**RECORDS PROVIDED**
-.-.-

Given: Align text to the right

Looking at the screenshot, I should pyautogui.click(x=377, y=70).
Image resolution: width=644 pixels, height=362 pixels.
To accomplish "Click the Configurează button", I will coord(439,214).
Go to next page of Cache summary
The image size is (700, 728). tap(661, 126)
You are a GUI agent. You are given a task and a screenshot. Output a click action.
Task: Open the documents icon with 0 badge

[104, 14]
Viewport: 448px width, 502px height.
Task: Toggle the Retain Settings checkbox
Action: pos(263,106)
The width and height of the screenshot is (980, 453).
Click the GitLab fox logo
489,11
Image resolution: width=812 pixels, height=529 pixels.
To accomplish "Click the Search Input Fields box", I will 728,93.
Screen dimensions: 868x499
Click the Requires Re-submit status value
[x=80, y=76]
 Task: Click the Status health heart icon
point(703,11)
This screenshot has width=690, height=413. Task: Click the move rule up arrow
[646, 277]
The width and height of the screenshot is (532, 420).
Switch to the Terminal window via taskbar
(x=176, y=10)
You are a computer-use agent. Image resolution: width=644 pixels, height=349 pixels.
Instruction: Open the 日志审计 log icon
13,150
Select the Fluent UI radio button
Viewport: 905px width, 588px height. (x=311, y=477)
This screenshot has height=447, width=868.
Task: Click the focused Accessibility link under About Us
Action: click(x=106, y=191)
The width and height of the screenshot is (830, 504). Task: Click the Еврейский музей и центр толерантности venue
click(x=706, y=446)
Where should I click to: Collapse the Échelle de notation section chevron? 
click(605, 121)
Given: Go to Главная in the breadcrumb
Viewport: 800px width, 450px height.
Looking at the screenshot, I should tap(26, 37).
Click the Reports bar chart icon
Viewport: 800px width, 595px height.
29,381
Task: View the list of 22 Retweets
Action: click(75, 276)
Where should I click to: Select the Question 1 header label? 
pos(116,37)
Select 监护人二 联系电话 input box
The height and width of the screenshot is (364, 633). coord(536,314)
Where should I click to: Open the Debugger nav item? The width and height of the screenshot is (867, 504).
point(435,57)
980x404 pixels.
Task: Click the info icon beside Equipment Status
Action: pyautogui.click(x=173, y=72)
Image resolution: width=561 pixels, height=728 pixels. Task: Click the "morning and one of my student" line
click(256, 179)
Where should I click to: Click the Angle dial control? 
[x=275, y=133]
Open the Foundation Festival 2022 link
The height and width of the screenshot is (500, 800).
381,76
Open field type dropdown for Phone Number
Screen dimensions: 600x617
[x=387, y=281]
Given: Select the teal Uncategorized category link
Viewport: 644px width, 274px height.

-.-.-

**EXERCISE AIM**
In full and word for word, repeat the records.

**ANSWER TO THE PROBLEM**
Given: Align text to the right

Looking at the screenshot, I should pyautogui.click(x=377, y=70).
Image resolution: width=644 pixels, height=362 pixels.
To accomplish "Click the Configurează button", I will coord(439,214).
Go to next page of Cache summary
The image size is (700, 728). tap(661, 126)
You are a GUI agent. You are given a task and a screenshot. Output a click action.
Task: Open the documents icon with 0 badge

[104, 14]
Viewport: 448px width, 502px height.
Task: Toggle the Retain Settings checkbox
Action: pos(263,106)
The width and height of the screenshot is (980, 453).
Click the GitLab fox logo
489,11
Image resolution: width=812 pixels, height=529 pixels.
To accomplish "Click the Search Input Fields box", I will 728,93.
Screen dimensions: 868x499
Click the Requires Re-submit status value
[x=80, y=76]
 Task: Click the Status health heart icon
point(703,11)
This screenshot has width=690, height=413. Task: Click the move rule up arrow
[646, 277]
The width and height of the screenshot is (532, 420).
Switch to the Terminal window via taskbar
(x=176, y=10)
You are a computer-use agent. Image resolution: width=644 pixels, height=349 pixels.
Instruction: Open the 日志审计 log icon
13,150
Select the Fluent UI radio button
Viewport: 905px width, 588px height. (x=311, y=477)
This screenshot has height=447, width=868.
Task: Click the focused Accessibility link under About Us
Action: click(x=106, y=191)
The width and height of the screenshot is (830, 504). Task: Click the Еврейский музей и центр толерантности venue
click(x=706, y=446)
Where should I click to: Collapse the Échelle de notation section chevron? 
click(605, 121)
Given: Go to Главная in the breadcrumb
Viewport: 800px width, 450px height.
Looking at the screenshot, I should tap(26, 37).
Click the Reports bar chart icon
Viewport: 800px width, 595px height.
29,381
Task: View the list of 22 Retweets
Action: click(75, 276)
Where should I click to: Select the Question 1 header label? 
pos(116,37)
Select 监护人二 联系电话 input box
The height and width of the screenshot is (364, 633). coord(536,314)
Where should I click to: Open the Debugger nav item? The width and height of the screenshot is (867, 504).
point(435,57)
980x404 pixels.
Task: Click the info icon beside Equipment Status
Action: pyautogui.click(x=173, y=72)
Image resolution: width=561 pixels, height=728 pixels. Task: Click the "morning and one of my student" line
click(256, 179)
Where should I click to: Click the Angle dial control? 
[x=275, y=133]
Open the Foundation Festival 2022 link
The height and width of the screenshot is (500, 800).
381,76
Open field type dropdown for Phone Number
Screen dimensions: 600x617
[x=387, y=281]
Given: Select the teal Uncategorized category link
Viewport: 644px width, 274px height.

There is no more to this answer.